→ Goal of the exercise: Of the lines below, write out exactly those from the line with "Task: Show the Foil group layer" through the line with "Given: Click the EB-5", both included, and skip the rest.

Data for processing section start

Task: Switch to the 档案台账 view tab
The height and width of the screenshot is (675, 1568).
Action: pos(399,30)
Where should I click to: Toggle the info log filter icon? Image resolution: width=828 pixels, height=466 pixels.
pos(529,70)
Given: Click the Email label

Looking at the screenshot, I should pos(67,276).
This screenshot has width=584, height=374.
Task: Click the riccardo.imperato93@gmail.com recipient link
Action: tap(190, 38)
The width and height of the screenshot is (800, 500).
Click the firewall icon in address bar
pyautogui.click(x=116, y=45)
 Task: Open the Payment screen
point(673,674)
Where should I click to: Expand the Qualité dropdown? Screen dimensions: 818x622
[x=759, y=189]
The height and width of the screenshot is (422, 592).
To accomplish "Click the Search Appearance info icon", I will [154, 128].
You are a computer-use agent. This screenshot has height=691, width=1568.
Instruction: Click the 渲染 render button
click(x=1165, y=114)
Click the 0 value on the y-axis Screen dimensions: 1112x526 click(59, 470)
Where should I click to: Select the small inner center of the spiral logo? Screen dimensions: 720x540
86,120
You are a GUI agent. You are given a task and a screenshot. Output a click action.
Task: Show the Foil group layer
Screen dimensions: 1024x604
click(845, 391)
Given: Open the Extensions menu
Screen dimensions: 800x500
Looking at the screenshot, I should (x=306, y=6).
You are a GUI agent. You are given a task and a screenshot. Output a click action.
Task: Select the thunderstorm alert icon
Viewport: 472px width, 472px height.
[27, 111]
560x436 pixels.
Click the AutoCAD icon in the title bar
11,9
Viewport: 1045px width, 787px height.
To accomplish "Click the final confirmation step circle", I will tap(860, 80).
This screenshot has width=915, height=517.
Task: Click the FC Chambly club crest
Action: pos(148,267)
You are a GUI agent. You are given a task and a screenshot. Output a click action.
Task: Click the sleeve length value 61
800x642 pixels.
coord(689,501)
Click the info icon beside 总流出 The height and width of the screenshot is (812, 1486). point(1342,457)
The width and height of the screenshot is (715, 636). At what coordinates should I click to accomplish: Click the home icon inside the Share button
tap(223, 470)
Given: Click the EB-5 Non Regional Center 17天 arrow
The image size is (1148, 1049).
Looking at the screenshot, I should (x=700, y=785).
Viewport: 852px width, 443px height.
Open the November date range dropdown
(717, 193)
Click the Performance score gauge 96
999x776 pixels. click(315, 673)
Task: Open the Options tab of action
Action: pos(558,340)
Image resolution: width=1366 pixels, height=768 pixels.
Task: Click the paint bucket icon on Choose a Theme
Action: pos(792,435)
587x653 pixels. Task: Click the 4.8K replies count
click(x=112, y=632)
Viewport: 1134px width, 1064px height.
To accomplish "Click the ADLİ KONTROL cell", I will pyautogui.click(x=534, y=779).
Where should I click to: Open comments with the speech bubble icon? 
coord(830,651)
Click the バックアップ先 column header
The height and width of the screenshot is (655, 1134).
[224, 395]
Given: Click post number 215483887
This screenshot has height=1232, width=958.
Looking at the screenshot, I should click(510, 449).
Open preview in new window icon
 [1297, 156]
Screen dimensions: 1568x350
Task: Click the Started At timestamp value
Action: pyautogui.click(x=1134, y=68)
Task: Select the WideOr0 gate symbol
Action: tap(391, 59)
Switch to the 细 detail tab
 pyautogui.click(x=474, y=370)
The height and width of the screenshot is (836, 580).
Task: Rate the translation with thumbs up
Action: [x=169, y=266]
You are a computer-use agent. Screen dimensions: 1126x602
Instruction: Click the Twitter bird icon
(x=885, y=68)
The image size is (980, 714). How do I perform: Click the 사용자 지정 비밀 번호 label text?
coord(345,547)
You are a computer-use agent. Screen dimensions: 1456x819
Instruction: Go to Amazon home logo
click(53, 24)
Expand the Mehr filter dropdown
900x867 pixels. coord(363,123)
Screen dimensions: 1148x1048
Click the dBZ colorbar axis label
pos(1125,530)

Data for processing section end

→ Written reply:
Task: Show the Foil group layer
Screen dimensions: 1024x604
click(845, 391)
Given: Open the Extensions menu
Screen dimensions: 800x500
Looking at the screenshot, I should (x=306, y=6).
You are a GUI agent. You are given a task and a screenshot. Output a click action.
Task: Select the thunderstorm alert icon
Viewport: 472px width, 472px height.
[27, 111]
560x436 pixels.
Click the AutoCAD icon in the title bar
11,9
Viewport: 1045px width, 787px height.
To accomplish "Click the final confirmation step circle", I will tap(860, 80).
This screenshot has width=915, height=517.
Task: Click the FC Chambly club crest
Action: pos(148,267)
You are a GUI agent. You are given a task and a screenshot. Output a click action.
Task: Click the sleeve length value 61
800x642 pixels.
coord(689,501)
Click the info icon beside 总流出 The height and width of the screenshot is (812, 1486). point(1342,457)
The width and height of the screenshot is (715, 636). At what coordinates should I click to accomplish: Click the home icon inside the Share button
tap(223, 470)
Given: Click the EB-5 Non Regional Center 17天 arrow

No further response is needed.